## What you need to do
Output these lines as a numbered list, leaving out blank lines. Do this for all of the records.

## Given records
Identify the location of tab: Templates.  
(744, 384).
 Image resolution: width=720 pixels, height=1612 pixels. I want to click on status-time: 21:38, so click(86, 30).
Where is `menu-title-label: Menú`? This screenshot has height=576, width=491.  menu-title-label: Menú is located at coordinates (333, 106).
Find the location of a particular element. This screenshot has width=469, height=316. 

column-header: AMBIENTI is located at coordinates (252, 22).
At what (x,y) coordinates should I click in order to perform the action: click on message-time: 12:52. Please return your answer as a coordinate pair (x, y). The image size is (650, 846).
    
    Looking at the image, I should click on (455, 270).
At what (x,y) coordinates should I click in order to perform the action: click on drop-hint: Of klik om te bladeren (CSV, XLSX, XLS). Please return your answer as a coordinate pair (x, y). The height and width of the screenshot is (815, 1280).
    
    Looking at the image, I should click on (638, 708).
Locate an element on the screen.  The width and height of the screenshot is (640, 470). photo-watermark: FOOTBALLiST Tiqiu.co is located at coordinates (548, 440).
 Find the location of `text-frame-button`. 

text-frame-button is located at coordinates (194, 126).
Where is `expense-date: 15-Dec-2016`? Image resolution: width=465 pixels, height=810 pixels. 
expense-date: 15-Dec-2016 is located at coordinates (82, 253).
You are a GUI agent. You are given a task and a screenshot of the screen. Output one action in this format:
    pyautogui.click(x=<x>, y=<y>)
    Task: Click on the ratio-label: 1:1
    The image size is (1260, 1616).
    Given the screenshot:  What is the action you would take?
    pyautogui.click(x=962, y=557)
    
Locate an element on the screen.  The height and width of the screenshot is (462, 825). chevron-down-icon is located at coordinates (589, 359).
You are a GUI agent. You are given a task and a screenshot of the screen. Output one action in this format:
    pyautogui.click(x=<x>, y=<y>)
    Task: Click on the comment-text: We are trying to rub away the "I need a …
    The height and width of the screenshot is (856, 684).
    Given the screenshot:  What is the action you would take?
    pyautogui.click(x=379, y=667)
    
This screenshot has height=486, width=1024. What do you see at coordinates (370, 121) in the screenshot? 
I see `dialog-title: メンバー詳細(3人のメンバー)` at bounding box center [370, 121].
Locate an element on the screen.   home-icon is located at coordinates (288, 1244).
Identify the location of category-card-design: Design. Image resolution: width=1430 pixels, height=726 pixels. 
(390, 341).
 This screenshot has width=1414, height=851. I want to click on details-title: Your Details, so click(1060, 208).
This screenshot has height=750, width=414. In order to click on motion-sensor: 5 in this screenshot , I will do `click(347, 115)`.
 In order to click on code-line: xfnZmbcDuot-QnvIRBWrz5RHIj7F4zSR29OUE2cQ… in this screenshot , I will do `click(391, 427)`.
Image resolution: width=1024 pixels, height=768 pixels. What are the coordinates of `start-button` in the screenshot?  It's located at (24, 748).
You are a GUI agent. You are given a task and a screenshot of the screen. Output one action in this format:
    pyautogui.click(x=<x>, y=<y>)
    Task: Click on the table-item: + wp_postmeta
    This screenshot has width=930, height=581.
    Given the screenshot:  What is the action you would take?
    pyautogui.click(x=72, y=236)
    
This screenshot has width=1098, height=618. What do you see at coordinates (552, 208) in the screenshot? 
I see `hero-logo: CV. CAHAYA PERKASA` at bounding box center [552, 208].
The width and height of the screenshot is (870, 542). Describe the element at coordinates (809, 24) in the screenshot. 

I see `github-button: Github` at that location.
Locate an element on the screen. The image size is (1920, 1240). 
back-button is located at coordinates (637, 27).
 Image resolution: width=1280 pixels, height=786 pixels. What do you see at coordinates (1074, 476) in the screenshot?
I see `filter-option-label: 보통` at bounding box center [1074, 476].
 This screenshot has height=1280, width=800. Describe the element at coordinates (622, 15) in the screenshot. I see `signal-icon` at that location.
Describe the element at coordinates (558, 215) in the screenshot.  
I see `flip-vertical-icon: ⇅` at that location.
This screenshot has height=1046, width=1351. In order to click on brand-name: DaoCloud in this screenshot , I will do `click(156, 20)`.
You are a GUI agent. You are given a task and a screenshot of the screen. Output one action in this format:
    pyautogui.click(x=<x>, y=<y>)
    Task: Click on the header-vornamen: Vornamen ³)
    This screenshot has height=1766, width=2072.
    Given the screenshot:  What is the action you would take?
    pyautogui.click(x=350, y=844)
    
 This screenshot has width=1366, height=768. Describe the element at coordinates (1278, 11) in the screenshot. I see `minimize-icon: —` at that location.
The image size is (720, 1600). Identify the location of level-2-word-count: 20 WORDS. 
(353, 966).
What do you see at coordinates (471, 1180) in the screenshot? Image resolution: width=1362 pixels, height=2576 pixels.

## Result of this task
1. Identify the location of tab: Templates.  
2. (744, 384).
3.  Image resolution: width=720 pixels, height=1612 pixels. I want to click on status-time: 21:38, so click(86, 30).
4. Where is `menu-title-label: Menú`? This screenshot has height=576, width=491.  menu-title-label: Menú is located at coordinates (333, 106).
5. Find the location of a particular element. This screenshot has width=469, height=316. 
6. column-header: AMBIENTI is located at coordinates (252, 22).
7. At what (x,y) coordinates should I click in order to perform the action: click on message-time: 12:52. Please return your answer as a coordinate pair (x, y). The image size is (650, 846).
8.     Looking at the image, I should click on (455, 270).
9. At what (x,y) coordinates should I click in order to perform the action: click on drop-hint: Of klik om te bladeren (CSV, XLSX, XLS). Please return your answer as a coordinate pair (x, y). The height and width of the screenshot is (815, 1280).
10.     Looking at the image, I should click on (638, 708).
11. Locate an element on the screen.  The width and height of the screenshot is (640, 470). photo-watermark: FOOTBALLiST Tiqiu.co is located at coordinates (548, 440).
12.  Find the location of `text-frame-button`. 
13. text-frame-button is located at coordinates (194, 126).
14. Where is `expense-date: 15-Dec-2016`? Image resolution: width=465 pixels, height=810 pixels. 
15. expense-date: 15-Dec-2016 is located at coordinates (82, 253).
16. You are a GUI agent. You are given a task and a screenshot of the screen. Output one action in this format:
17.     pyautogui.click(x=<x>, y=<y>)
18.     Task: Click on the ratio-label: 1:1
19.     The image size is (1260, 1616).
20.     Given the screenshot:  What is the action you would take?
21.     pyautogui.click(x=962, y=557)
22. Locate an element on the screen.  The height and width of the screenshot is (462, 825). chevron-down-icon is located at coordinates (589, 359).
23. You are a GUI agent. You are given a task and a screenshot of the screen. Output one action in this format:
24.     pyautogui.click(x=<x>, y=<y>)
25.     Task: Click on the comment-text: We are trying to rub away the "I need a …
26.     The height and width of the screenshot is (856, 684).
27.     Given the screenshot:  What is the action you would take?
28.     pyautogui.click(x=379, y=667)
29. This screenshot has height=486, width=1024. What do you see at coordinates (370, 121) in the screenshot? 
30. I see `dialog-title: メンバー詳細(3人のメンバー)` at bounding box center [370, 121].
31. Locate an element on the screen.   home-icon is located at coordinates (288, 1244).
32. Identify the location of category-card-design: Design. Image resolution: width=1430 pixels, height=726 pixels. 
33. (390, 341).
34.  This screenshot has width=1414, height=851. I want to click on details-title: Your Details, so click(1060, 208).
35. This screenshot has height=750, width=414. In order to click on motion-sensor: 5 in this screenshot , I will do `click(347, 115)`.
36.  In order to click on code-line: xfnZmbcDuot-QnvIRBWrz5RHIj7F4zSR29OUE2cQ… in this screenshot , I will do `click(391, 427)`.
37. Image resolution: width=1024 pixels, height=768 pixels. What are the coordinates of `start-button` in the screenshot?  It's located at (24, 748).
38. You are a GUI agent. You are given a task and a screenshot of the screen. Output one action in this format:
39.     pyautogui.click(x=<x>, y=<y>)
40.     Task: Click on the table-item: + wp_postmeta
41.     This screenshot has width=930, height=581.
42.     Given the screenshot:  What is the action you would take?
43.     pyautogui.click(x=72, y=236)
44. This screenshot has width=1098, height=618. What do you see at coordinates (552, 208) in the screenshot? 
45. I see `hero-logo: CV. CAHAYA PERKASA` at bounding box center [552, 208].
46. The width and height of the screenshot is (870, 542). Describe the element at coordinates (809, 24) in the screenshot. 
47. I see `github-button: Github` at that location.
48. Locate an element on the screen. The image size is (1920, 1240). 
49. back-button is located at coordinates (637, 27).
50.  Image resolution: width=1280 pixels, height=786 pixels. What do you see at coordinates (1074, 476) in the screenshot?
51. I see `filter-option-label: 보통` at bounding box center [1074, 476].
52.  This screenshot has height=1280, width=800. Describe the element at coordinates (622, 15) in the screenshot. I see `signal-icon` at that location.
53. Describe the element at coordinates (558, 215) in the screenshot.  
54. I see `flip-vertical-icon: ⇅` at that location.
55. This screenshot has height=1046, width=1351. In order to click on brand-name: DaoCloud in this screenshot , I will do `click(156, 20)`.
56. You are a GUI agent. You are given a task and a screenshot of the screen. Output one action in this format:
57.     pyautogui.click(x=<x>, y=<y>)
58.     Task: Click on the header-vornamen: Vornamen ³)
59.     This screenshot has height=1766, width=2072.
60.     Given the screenshot:  What is the action you would take?
61.     pyautogui.click(x=350, y=844)
62.  This screenshot has width=1366, height=768. Describe the element at coordinates (1278, 11) in the screenshot. I see `minimize-icon: —` at that location.
63. The image size is (720, 1600). Identify the location of level-2-word-count: 20 WORDS. 
64. (353, 966).
65. What do you see at coordinates (471, 1180) in the screenshot? Image resolution: width=1362 pixels, height=2576 pixels.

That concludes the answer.